Wednesday, December 12, 2007

That does not sound like a good deal.

I was leaving Lowe's today (Lowe's is a home improvement store here in the Midwest, don't know how widespread they are) and there was a sign by the door with a smiling guy who looked a lot like the host of Survivor, and it said something like, "blah blah blah number of products, personally installed," as in, "If you buy this door, we'll stick it on your house for you."

But I didn't read, "blah blah blah number of products personally installed." I read, "blah blah blah number of products anally installed."

And the guy looked REALLY enthusiastic.

As I was purchasing four cans of paint and a curtain rod, I decided to give that offer a pass.

Funniest misreads. Tell them to me, people.

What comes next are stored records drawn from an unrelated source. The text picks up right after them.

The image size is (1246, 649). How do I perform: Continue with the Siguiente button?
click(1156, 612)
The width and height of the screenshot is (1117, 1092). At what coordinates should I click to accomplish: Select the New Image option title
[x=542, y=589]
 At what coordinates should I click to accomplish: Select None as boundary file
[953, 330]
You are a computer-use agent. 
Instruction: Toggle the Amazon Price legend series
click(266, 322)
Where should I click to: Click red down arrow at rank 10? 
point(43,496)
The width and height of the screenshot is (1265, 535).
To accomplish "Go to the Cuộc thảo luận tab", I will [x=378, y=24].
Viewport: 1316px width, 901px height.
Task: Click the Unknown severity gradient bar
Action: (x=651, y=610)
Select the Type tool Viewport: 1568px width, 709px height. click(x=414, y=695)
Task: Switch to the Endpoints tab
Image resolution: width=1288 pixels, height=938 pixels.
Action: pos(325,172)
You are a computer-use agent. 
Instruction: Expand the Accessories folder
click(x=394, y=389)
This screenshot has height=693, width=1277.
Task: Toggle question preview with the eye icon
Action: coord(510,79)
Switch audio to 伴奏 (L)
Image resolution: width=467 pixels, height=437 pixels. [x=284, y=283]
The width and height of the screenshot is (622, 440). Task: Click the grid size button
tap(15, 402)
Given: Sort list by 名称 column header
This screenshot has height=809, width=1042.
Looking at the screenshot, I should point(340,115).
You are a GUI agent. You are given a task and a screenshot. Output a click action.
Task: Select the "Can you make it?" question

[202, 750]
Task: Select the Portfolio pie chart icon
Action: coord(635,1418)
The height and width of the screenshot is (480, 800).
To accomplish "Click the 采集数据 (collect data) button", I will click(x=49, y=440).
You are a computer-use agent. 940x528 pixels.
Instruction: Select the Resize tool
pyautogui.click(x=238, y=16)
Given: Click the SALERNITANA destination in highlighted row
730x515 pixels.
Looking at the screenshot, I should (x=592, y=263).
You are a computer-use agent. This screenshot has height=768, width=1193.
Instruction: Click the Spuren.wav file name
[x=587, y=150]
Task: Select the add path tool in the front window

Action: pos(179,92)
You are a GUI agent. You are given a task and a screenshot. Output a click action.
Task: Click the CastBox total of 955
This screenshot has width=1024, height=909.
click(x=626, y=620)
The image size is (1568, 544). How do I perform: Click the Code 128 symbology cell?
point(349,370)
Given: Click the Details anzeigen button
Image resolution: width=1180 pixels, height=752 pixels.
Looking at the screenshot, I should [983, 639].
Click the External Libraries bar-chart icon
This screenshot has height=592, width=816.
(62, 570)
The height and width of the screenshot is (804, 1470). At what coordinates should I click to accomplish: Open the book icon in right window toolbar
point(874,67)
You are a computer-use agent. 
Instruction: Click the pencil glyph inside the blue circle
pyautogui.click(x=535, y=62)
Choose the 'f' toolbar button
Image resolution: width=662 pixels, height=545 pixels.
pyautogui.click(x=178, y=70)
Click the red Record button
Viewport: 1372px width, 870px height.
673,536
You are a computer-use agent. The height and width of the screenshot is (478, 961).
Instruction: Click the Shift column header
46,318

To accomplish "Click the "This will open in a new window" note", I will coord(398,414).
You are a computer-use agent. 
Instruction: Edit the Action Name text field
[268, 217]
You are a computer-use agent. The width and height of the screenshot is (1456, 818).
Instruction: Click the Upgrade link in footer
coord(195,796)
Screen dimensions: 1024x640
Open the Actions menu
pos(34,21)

  1. Well, it wasn't a misread on my part, but in high school we were reading Romeo and Juliet and I was reading Juliet and this guy from my class was reading the part of my father, and the line "Get me my sword, ho" he read as "Get me my sword ho!" He took great pleasure in it thinking he was supposed to call me a ho. It was actually pretty funny and took my teacher a few minutes before she could explain how that was actually supposed to be read.

  2. That sounds incredibly similar to my "call me but love" giggling hysteria incident of 1996.

  3. I would love to hear about this. I'm not above begging.

  4. I'm sorry, but I still see the sign to the teacher's store as "Let's Lesbian" instead of "Let's Learn." It has to do with the rainbow (!) fonts, making some letters more noticeable than others.